J’ai hésité à parler au pote du pigeon boiteux qui avait fini par s’envoler parce que j’avais vu dans plein de films que lorsqu’il est désespéré, le héros parle toujours à un interlocuteur absurde type flingue, paire de fesses, photo ou chat. Moi je n’avais que ce pigeon sale dont les yeux vitreux rendaient un bien bel hommage à l’intelligence de son espèce. Sans avoir l’impression de prendre des postures affectées, je sentais bien que je cherchais dans tous les modèles sociaux que pouvaient véhiculer les films que j’avais vu, les bouquins que j’avais lu ou les gens que j’avais pu observé et écouté, les pensées, les mots et l’attitude adéquate dans cette situation. Je m’étais déjà fait largué une ou deux fois avant Carolina et rétrospectivement je me rendais même compte que c’était toujours moi qui s’était fait largué mais jusque là ça avait été des histoire sans importances, des amourettes de vacances ou des relations qui se finissaient d’elle-même parce qu’elle déménageait, parce qu’on avait plus le même groupe de rock préféré, parce qu’au final jusque là, j’avais jamais été vraiment amoureux et on ne m’avait sûrement jamais vraiment aimé. Après toutes ces histoires foirées, j’avais écouté Nirvana pendant deux heures en buvant des bières et en disant que la vie c’est de la merde avant de retourner en cours le lendemain pour pouffer en jouant à des jeux hautement intellectuels comme on en a tous eu au collège du genre « chatbite », qui tape le plus fort ou placer le mot rectum dans une question qu’on pose au prof. Et si je ne pouvais pas nier que ce vide était venu à chaque fois, je ne pouvais pas non plus dire qu’aujourd’hui il était là pour les mêmes raisons ni qu’il n’imposait pas sa présence de façon beaucoup plus pesante.

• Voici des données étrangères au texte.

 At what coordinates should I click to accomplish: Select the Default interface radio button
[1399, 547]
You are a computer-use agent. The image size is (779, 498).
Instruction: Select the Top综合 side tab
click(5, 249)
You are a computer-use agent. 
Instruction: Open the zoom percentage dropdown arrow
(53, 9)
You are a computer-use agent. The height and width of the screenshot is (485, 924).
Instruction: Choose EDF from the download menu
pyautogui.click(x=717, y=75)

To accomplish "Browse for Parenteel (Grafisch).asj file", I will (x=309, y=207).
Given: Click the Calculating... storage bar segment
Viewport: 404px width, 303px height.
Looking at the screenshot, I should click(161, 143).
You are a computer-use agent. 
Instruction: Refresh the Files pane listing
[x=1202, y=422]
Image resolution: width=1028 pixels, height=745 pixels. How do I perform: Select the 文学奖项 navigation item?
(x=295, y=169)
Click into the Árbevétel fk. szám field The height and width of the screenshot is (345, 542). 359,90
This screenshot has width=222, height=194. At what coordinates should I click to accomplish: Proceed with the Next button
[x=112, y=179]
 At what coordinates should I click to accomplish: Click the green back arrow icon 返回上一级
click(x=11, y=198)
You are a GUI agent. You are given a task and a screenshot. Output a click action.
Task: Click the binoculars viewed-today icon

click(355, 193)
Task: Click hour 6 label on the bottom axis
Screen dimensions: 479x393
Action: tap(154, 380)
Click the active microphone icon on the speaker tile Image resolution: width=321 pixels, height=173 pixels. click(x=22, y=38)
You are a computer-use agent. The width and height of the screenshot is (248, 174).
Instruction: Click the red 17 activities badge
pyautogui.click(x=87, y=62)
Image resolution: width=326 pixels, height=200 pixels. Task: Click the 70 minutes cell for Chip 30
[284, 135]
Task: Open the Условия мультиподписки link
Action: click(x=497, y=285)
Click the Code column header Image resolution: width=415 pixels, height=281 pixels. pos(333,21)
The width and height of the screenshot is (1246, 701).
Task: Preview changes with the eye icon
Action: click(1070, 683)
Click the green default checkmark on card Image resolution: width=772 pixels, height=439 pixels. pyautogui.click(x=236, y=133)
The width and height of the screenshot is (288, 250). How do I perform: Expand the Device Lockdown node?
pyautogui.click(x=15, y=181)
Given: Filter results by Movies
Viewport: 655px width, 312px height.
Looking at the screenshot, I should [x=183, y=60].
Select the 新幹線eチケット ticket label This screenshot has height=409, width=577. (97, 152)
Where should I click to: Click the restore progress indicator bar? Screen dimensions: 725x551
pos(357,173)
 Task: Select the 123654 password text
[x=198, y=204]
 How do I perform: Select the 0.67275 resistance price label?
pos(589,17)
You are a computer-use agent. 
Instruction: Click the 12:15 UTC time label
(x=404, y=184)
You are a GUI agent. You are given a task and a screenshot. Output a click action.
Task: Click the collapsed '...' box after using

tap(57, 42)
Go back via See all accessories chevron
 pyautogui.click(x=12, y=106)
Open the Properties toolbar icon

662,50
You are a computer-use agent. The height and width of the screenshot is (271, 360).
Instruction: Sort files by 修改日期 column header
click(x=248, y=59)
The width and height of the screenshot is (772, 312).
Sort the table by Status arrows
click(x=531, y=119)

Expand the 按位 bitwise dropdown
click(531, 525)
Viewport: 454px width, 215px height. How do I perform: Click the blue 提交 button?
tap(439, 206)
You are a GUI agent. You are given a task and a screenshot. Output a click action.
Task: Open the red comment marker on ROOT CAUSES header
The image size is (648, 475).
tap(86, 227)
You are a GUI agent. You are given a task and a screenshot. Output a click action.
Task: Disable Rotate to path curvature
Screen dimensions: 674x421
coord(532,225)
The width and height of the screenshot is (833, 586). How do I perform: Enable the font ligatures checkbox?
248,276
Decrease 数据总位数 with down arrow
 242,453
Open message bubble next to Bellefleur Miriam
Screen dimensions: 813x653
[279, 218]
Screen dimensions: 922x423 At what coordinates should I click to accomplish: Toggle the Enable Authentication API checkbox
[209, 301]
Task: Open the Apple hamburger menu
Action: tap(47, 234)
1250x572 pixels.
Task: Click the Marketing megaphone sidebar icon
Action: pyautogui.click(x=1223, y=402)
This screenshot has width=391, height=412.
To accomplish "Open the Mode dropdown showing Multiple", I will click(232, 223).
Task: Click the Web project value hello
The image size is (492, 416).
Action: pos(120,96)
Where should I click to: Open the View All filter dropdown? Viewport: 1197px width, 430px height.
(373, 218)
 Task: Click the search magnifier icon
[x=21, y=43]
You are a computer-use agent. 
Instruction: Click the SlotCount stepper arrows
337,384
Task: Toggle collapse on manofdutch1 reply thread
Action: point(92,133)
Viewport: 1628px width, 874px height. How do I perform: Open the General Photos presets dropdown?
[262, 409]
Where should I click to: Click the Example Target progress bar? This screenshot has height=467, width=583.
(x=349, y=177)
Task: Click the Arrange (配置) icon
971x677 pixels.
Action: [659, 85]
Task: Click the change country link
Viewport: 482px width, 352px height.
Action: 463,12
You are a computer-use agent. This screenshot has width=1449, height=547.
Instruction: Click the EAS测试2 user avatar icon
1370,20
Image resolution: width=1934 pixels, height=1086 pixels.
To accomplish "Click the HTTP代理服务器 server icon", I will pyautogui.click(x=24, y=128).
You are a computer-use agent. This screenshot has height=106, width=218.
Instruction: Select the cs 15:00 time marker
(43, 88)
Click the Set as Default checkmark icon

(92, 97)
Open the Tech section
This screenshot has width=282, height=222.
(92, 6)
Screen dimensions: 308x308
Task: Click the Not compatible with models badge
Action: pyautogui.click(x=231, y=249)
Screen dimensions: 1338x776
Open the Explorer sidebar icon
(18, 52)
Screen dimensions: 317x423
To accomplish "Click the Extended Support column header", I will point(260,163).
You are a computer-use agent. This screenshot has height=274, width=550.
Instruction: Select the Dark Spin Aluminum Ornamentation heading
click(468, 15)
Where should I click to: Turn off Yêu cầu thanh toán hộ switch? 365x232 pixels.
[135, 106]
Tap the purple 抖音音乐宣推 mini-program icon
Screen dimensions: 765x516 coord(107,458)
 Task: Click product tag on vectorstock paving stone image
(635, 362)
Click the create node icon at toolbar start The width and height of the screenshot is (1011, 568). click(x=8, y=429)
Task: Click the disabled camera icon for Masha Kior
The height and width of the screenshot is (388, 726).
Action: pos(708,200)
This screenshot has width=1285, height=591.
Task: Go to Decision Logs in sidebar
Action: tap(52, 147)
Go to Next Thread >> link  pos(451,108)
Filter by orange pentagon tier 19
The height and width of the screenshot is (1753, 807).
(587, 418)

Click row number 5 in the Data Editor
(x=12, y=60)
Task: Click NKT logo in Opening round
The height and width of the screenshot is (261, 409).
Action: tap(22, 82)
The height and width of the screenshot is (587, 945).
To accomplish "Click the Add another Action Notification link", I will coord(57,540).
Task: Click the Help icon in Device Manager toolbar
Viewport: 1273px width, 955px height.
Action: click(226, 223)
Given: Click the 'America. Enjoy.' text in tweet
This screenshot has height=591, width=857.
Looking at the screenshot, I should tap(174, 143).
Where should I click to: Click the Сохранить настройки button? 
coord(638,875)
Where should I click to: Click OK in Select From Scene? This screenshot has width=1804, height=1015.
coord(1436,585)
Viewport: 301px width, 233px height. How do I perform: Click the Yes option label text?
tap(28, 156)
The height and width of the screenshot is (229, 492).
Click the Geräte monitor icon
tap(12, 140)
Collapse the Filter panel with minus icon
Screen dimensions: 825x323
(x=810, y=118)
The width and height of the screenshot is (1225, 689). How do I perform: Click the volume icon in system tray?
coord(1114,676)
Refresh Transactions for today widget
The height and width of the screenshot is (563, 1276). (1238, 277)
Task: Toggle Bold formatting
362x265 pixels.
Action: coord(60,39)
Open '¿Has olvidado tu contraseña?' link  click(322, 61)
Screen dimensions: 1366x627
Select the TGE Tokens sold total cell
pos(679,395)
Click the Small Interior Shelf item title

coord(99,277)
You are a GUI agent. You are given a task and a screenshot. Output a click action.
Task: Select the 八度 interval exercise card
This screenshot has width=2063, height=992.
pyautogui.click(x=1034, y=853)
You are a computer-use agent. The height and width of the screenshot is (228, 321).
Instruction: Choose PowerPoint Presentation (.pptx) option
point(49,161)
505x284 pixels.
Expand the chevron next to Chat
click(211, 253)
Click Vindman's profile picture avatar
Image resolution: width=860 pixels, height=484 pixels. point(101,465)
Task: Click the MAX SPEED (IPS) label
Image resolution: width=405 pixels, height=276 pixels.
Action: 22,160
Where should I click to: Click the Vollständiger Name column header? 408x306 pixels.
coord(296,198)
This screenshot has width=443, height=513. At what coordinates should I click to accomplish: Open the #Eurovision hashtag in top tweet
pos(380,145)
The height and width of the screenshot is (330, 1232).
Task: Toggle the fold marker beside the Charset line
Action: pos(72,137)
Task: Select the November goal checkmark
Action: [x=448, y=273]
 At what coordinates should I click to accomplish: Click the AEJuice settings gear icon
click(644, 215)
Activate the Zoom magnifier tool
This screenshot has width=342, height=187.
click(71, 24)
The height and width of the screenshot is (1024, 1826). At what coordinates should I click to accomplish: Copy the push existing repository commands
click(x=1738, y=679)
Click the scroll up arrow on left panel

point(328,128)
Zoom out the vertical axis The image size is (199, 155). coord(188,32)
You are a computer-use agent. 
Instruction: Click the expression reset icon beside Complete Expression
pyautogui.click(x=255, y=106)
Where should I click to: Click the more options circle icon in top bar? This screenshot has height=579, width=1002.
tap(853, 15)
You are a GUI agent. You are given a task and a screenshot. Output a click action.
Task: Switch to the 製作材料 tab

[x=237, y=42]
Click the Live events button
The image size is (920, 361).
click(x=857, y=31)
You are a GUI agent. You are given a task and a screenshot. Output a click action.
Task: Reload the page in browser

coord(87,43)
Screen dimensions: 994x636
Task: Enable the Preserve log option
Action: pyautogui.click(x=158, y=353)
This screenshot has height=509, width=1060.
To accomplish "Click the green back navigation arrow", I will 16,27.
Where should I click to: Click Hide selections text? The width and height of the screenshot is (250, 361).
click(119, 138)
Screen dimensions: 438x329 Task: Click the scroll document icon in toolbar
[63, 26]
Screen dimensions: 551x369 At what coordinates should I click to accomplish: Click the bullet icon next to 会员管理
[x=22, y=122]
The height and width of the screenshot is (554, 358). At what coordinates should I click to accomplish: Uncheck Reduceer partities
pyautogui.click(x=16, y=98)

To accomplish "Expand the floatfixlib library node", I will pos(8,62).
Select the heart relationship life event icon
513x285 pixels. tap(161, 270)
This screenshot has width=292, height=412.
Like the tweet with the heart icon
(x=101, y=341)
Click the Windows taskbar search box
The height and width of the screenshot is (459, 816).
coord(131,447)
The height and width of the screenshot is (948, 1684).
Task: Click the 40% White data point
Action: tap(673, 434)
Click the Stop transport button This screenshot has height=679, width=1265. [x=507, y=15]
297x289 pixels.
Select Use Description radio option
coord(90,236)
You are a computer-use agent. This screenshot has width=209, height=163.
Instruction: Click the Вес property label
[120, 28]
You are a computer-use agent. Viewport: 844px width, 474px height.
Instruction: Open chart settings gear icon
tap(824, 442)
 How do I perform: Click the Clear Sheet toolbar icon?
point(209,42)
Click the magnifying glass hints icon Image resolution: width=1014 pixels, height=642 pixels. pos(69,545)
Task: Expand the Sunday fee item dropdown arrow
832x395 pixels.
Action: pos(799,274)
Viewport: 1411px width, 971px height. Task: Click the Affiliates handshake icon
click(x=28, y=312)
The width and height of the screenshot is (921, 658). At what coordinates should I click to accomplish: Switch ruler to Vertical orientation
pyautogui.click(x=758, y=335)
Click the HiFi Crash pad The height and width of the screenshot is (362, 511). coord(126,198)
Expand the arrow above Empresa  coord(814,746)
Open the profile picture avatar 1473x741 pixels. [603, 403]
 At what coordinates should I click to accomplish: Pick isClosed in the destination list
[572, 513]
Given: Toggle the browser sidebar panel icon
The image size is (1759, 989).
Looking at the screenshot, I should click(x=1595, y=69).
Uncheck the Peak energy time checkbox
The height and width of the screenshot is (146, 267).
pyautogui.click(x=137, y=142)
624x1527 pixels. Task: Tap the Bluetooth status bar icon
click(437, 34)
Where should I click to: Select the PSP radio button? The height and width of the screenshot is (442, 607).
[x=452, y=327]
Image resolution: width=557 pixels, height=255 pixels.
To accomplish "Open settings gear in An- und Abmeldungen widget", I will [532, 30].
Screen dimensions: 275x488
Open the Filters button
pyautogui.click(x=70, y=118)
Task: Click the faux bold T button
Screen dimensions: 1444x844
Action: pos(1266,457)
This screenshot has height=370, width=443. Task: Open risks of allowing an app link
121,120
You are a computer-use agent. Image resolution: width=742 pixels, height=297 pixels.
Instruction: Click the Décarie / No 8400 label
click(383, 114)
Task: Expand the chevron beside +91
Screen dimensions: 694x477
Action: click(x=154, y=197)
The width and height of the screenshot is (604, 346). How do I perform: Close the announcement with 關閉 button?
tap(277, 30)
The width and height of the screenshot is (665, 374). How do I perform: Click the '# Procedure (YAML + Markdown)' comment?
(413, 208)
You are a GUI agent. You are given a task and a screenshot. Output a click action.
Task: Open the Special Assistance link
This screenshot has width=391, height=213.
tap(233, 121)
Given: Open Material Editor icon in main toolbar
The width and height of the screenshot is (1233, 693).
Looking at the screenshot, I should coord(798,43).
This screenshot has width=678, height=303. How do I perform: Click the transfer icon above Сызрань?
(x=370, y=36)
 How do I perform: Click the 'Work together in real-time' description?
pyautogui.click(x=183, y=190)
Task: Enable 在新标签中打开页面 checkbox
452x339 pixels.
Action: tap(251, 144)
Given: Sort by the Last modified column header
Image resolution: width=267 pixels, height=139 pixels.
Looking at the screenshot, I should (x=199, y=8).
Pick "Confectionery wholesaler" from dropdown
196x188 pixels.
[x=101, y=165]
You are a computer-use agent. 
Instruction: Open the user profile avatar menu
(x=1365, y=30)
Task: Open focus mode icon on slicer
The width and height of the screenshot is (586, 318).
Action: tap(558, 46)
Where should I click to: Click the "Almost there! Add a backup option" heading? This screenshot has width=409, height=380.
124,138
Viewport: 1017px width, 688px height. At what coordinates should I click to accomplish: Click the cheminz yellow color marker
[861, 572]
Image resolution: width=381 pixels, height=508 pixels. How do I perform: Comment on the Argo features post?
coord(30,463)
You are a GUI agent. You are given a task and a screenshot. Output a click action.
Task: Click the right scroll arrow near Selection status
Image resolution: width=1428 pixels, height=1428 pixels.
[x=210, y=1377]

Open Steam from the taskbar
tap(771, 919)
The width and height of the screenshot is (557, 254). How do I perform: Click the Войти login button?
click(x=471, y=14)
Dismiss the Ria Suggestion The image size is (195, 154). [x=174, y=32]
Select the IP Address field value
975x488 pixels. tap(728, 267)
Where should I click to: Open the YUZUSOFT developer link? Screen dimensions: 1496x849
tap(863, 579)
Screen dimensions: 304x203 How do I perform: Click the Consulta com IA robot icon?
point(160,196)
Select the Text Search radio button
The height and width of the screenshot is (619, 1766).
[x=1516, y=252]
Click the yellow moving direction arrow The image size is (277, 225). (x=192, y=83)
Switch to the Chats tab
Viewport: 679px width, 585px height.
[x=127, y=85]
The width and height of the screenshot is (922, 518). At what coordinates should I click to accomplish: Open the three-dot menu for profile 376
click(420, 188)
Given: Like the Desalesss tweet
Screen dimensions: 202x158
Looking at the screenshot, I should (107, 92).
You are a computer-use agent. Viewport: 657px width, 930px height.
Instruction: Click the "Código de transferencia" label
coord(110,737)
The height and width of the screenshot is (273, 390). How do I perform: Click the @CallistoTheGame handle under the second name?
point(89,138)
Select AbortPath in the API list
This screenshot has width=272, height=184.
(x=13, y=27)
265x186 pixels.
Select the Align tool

Avant, ça faisait juste chié d’être célibataire. Maintenant ça faisait même plus chié, ça faisait rien du tout. Je savais que je ne réalisais pas encore tout à fait et qu’à la seconde où j’arrêterais de regarder les pigeons, les graviers et les jupes des filles pour rentrer à l’appart je me ferai aspirer tout entier par ce grand vide et que j’aurai sûrement un peu envie de crever, quand même, pour une raison totalement absurde que je ne distinguais même pas mais lorsque je me projetais dans un avenir plus ou moins proche, je n’avais pas peur, je ne sentais pas mes jambes se transformer en papier mâché ni mes intestins se liquéfier comme j’aurai du et comme je l’avais toujours cru. Je me voyais juste continuer ma même vie monotone qui me rendait étonnement heureux mais tout seul.